Devops Weekly A weekly slice of devops news
Issue 32 – 31st July 2011
A busy week for content, only partly down to OSCON it seems. Hopefully you’ll have time to read a selection of introductions, delve into a few publicly available Puppet and Chef repositories and add a few new tools to your toolbox.
A fantastic article by Mathias Meyer entitled Web Operations 101 For Developers. It really is a great introduction to operations and associated concerns from those coming from a development background. Definitely worth circulating amongst your work colleagues whichever side of the tracks you’re from.
More and more tools are coming with rich API’s, often exposing data as JSON. Familiar tools like grep can be used on this data but in a fairly brute force way, they have no understanding of the overall document structure. That’s where jgrep from Pieter Loubser comes in. Here’s some useful examples from R.I. Pienaar.
It looks like Ben Rockwood has stumbled upon a treasure trove of useful reading material for anyone interested in the management/process side of devops. A fantastic post for anyone in search of a solid list of book recommendations.
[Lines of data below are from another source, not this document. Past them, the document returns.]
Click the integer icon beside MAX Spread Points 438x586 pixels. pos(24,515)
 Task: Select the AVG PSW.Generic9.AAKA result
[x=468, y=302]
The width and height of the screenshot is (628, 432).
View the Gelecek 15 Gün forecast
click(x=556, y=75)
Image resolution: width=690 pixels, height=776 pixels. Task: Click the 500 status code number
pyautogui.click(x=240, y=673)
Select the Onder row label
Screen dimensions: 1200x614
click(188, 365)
When learning a new tool it’s often useful to see more than just simple examples, and be able to explore an entire project. Open source is generally very good at libraries, examples and tools, less so on entire working code bases. So I enjoyed looking through the a Chef repository in use at CERN and the Debian project puppet repo this week.
It’s easy to forget that the Vagrant configuration file is just Ruby, which means you can do some quite simple optimisations for multi-box environments. This Gist shows a quick example.
Great talk from Jordan Sissel at Oscon on Logstash and where it’s aiming to fit into the whole logging puzzle. The slides themselves are worth going through anyway, but you can also get the speakers notes (from the actions button at the bottom) which give more background.
Another What is Devops post, but one that acts as a bit of a history up till now for those that are just hearing about the term. It’s also nicely written and balanced, mentioning both positive and negative points, all in a very readable manner.
The Joel Test is well known amongst developers as an opinionated but useful quick look at what you can improve across a software team. Thomas Limoncelli has just published a similar list of systems administration. It comprises 32 questions (which is probably a few too many to be quick in my opinion) that you can use to pin point areas to improve.
Exactly what your configuration management tool should manage has been a hot topic of late, with several good discussions that I’m aware of about packages vs configuration. This article from Sean OMeara explains the approach he prefers, which I thought was neatly summed up by “Don’t edit config files. Instead, edit the truth.”
A worthwhile article that talks about the different audiences for packaging, praising both apt for its features and tools like Leiningen for solving developers problems. Leiningen is a clojure tool similar in purpose to Bundler, and interestingly it’s in the process of being packaged for Debian.
The fabled deployinator, Etsy’s inhouse deployment tool, has been open sourced as mentioned last week. The code is on GitHub and more documentation is being added all the time. I’d love someone to write up experiences of getting this up and running and where they see it fitting.
Dell have open sourced a tool they have been using to bring up a multi-node OpenStack cloud on bare metal. It appears to use Chef under the hood. Worth a look if you’re wanting to investigate OpenStack.